BGH, Urteil vom 17.1.2001 (IV ZR 32/00)

Steht ein in der Gliedertaxe benannter Teilbereich eines Glieds durch einen Unfall verloren oder ist das Teilglied wegen eines unfallbedingten Dauerschadens vollständig funktionsunfähig, steht der Invaliditätsgrad nach der Gliedertaxe unverrückbar fest. Die Ausstrahlungen des Teilgliedverlustes oder der Teilgliedfunktionsunfähigkeit auf das Restglied sind bei dem für das Teilglied bestimmten Invaliditätsgrad bereits mitberücksichtigt.


Die Parteien stritten um die Bemessung einer Invaliditätsentschädigung. Der Kl. unterhielt bei der Bekl. eine Unfallversicherung, der die AUB 88, Besondere Bedingungen für die Unfallversicherung mit progressiver Invaliditätsstaffel (225 %) und Besondere Bedingungen zur Unfallversicherung für Werbegrafiker pp. (verbesserte Gliedertaxe) zugrunde lagen; die Versicherungssumme bei Invalidität betrug 300 000 DM.

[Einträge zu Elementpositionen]
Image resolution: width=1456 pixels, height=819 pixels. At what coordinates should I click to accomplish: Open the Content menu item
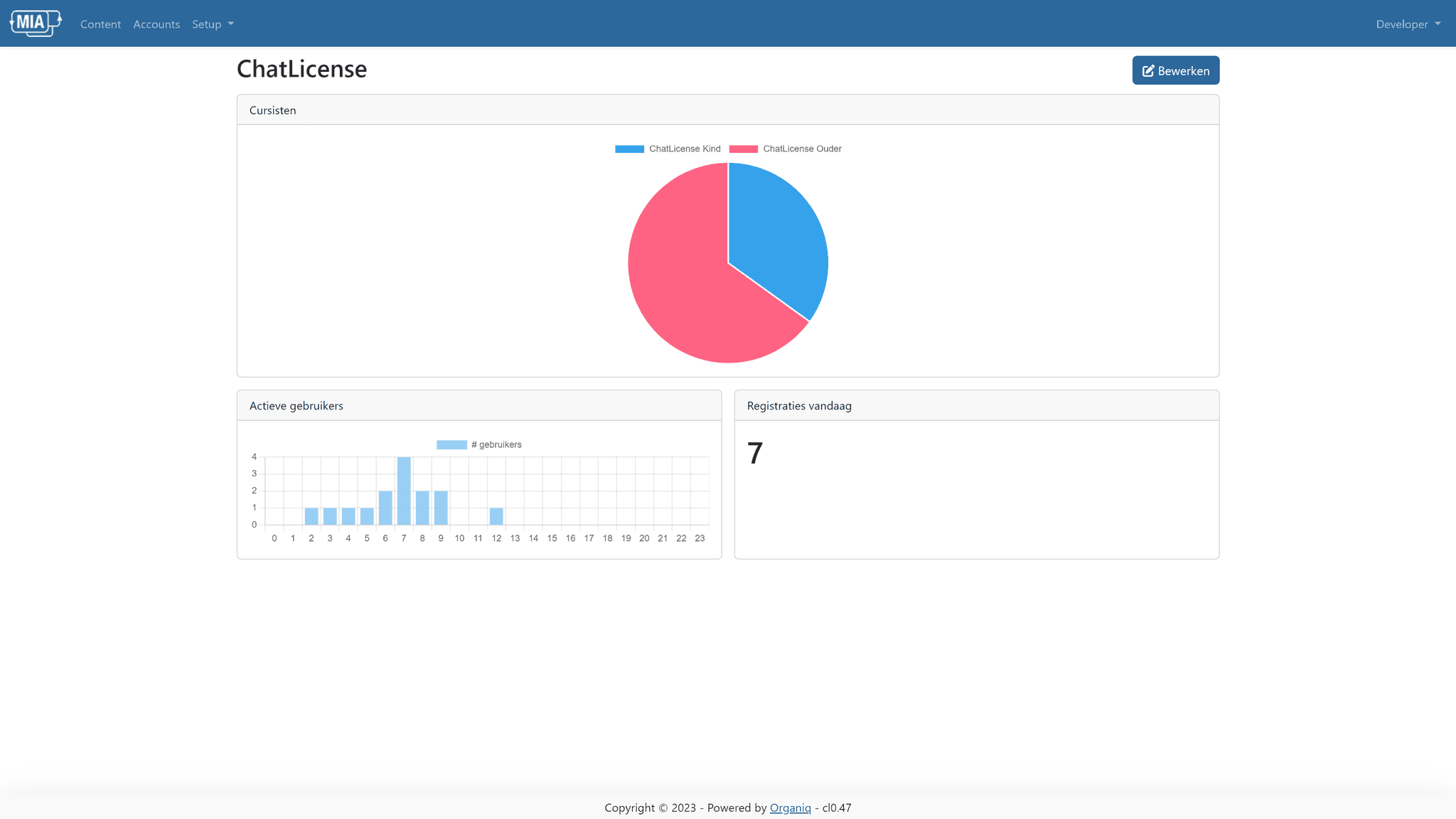coord(100,24)
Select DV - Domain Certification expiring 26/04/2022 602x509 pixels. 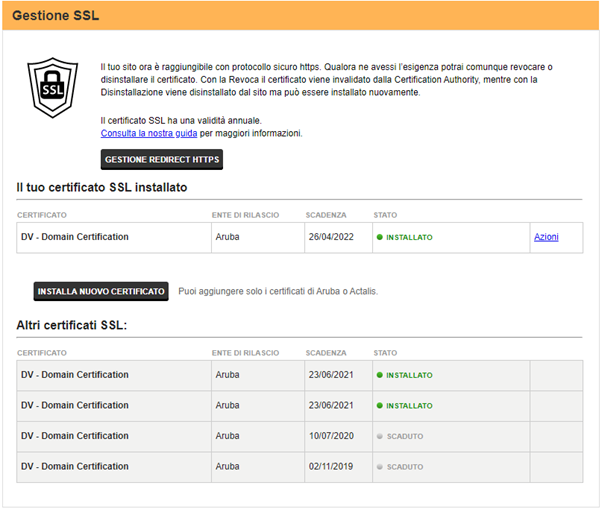[x=75, y=237]
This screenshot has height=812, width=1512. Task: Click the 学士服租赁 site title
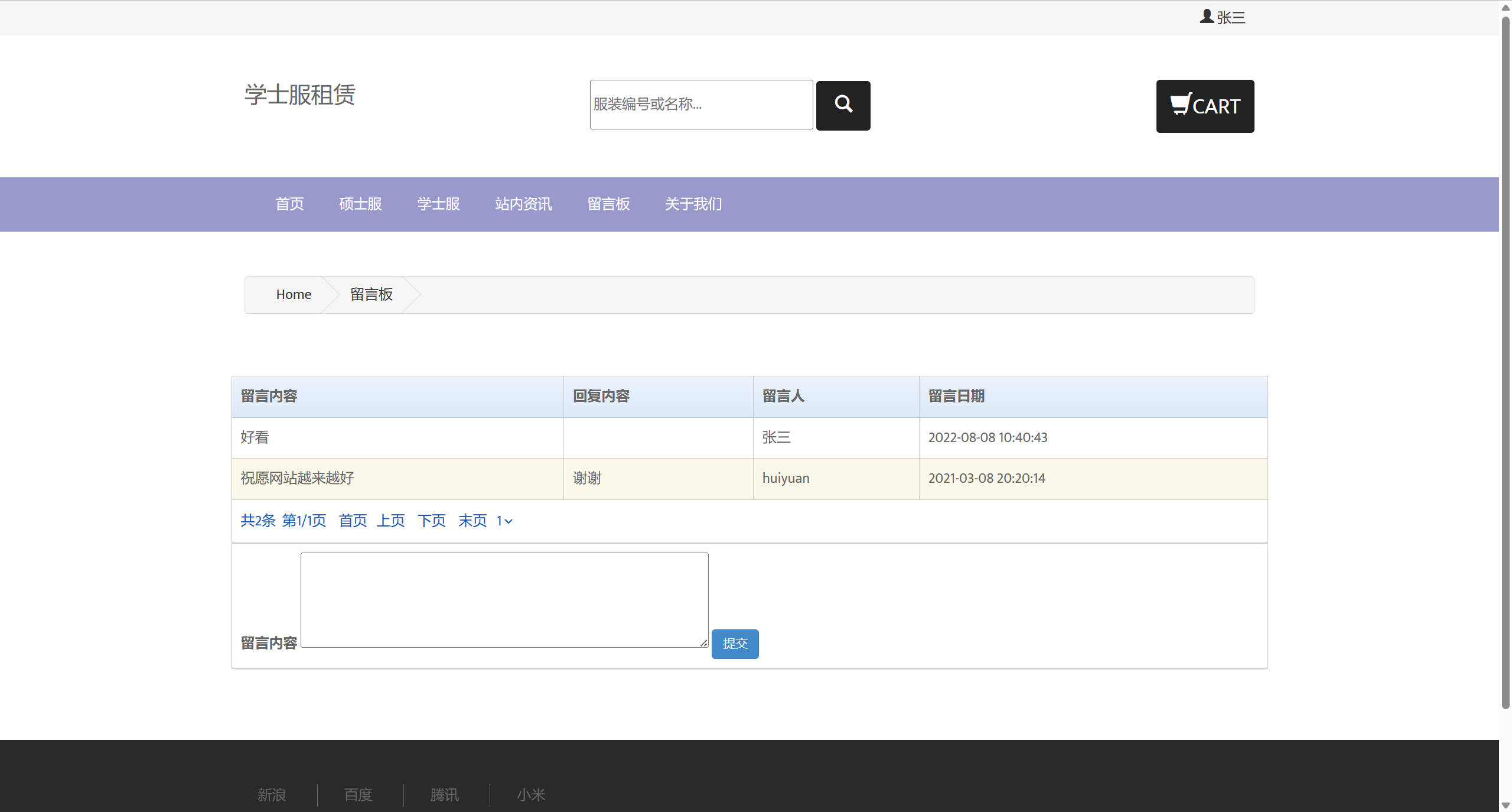pos(300,95)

## AUFGABEN
(1) Übertrage den Satz „Die Parteien stritten um die Bemessung einer Invaliditätsentschädigung.“ aus dem Urteilstext ins Englische.
(2) Entnimm dem Urteilstext wortgetreu die Passage von „BGH, Urteil vom“ bis „Invaliditätsgrad bereits mitberücksichtigt.“.

## LÖSUNGEN NACHEINANDER
(1) The parties were in dispute over the assessment of an invalidity benefit.

(2)
BGH, Urteil vom 17.1.2001 (IV ZR 32/00)

Steht ein in der Gliedertaxe benannter Teilbereich eines Glieds durch einen Unfall verloren oder ist das Teilglied wegen eines unfallbedingten Dauerschadens vollständig funktionsunfähig, steht der Invaliditätsgrad nach der Gliedertaxe unverrückbar fest. Die Ausstrahlungen des Teilgliedverlustes oder der Teilgliedfunktionsunfähigkeit auf das Restglied sind bei dem für das Teilglied bestimmten Invaliditätsgrad bereits mitberücksichtigt.